[Date Prev][Date Next][Thread Prev][Thread Next][Date Index][Thread Index]
Re: How to get title of web page by url?
From: |
Thamer Mahmoud |
Subject: |
Re: How to get title of web page by url? |
Date: |
Wed, 28 Jul 2010 18:34:56 +0300 |
User-agent: |
Gnus/5.13 (Gnus v5.13) Emacs/23.2 (gnu/linux) |
filebat Mark <filebat.mark@gmail.com> writes:
> Thanks, Thamer. It works.
>
> Below is the code snippet.
>
> Well, I still have an encoding problem.

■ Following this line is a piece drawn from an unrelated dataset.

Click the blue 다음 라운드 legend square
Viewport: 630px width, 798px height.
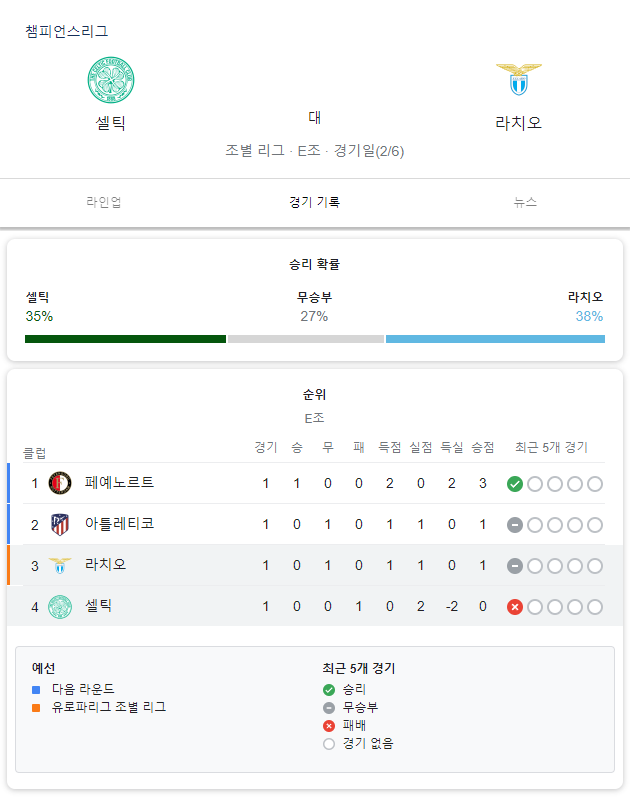(x=36, y=690)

> To get the title of "http://www.baidu.com", the title we get is displayed as
> unrecognizable codes.
>
> I have tried to encode it, in the way of "(setq web_title_str
> (encode-coding-string web_title_str 'utf-8-dos))", but it fails.
I'm also new to Elisp (well sort of).
But here is a modified version that should handle both charsets and
newlines (and other issues noticed by Deniz Dogan. Thanks).
(defun www-get-page-title (url)
(let ((title))
(with-current-buffer (url-retrieve-synchronously url)
(goto-char (point-min))
(re-search-forward "<title>\\([^<]*\\)</title>" nil t 1)
(setq title (match-string 1))
(goto-char (point-min))
(re-search-forward "charset=\\([-0-9a-zA-Z]*\\)" nil t 1)
(decode-coding-string title (intern (match-string 1))))))
The robustness of this code would still depend on whether the HTML is
well-formed, but it should be good enough I think.
--
Thamer
> Since I am a newbie for emacs encoding, can you please help me to point what
> the problem is?
>
> ;; -------------------------- separator --------------------------
> (defun get-page-title()
> "Get title of web page, whose url can be found in current line"
> (interactive)
> ;; Get url from current line
> (copy-region-as-kill (re-search-backward "^") (re-search-forward "$"))
> (setq url (substring-no-properties (current-kill 0)))
> ;; Get title of web page, with the help of functions in url.el
> (with-current-buffer (url-retrieve-synchronously url)
> (goto-char 0)
> (re-search-forward "<title>\\(.*\\)<[/]title>" nil t 1)
> (setq web_title_str (match-string 1)))
> (setq web_title_str (encode-coding-string web_title_str 'utf-8-dos))
> ;; Insert the title in the next line
> (reindent-then-newline-and-indent)
> (insert web_title_str)
> )
>
>
> On 7/28/10, Thamer Mahmoud <thamer.mahmoud@gmail.com> wrote:
>>
>> filebat Mark <filebat.mark@gmail.com> writes:
>>
>> > Such as, given "http://www.emacswiki.org/emacs/Git", we will get the
>> title
>> > of this web page, which is "EmacsWiki: Git:".
>> >
>> > Function of w3m-current-title is quite close, but a standalone lisp
>> function
>> > is much preferred.
>>
>>
>> Using the url.el package,
>>
>> (defun www-get-page-title (url)
>> (with-current-buffer (url-retrieve-synchronously url)
>> (goto-char 0)
>> (re-search-forward "<title>\\(.*\\)<[/]title>" nil t 1)
>> (match-string 1)))
>>
>> (www-get-page-title "http://www.emacswiki.org/emacs/Git")
>> => "EmacsWiki: Git"
>>
>> hth,
>>
>> Thamer
>>
>>
>>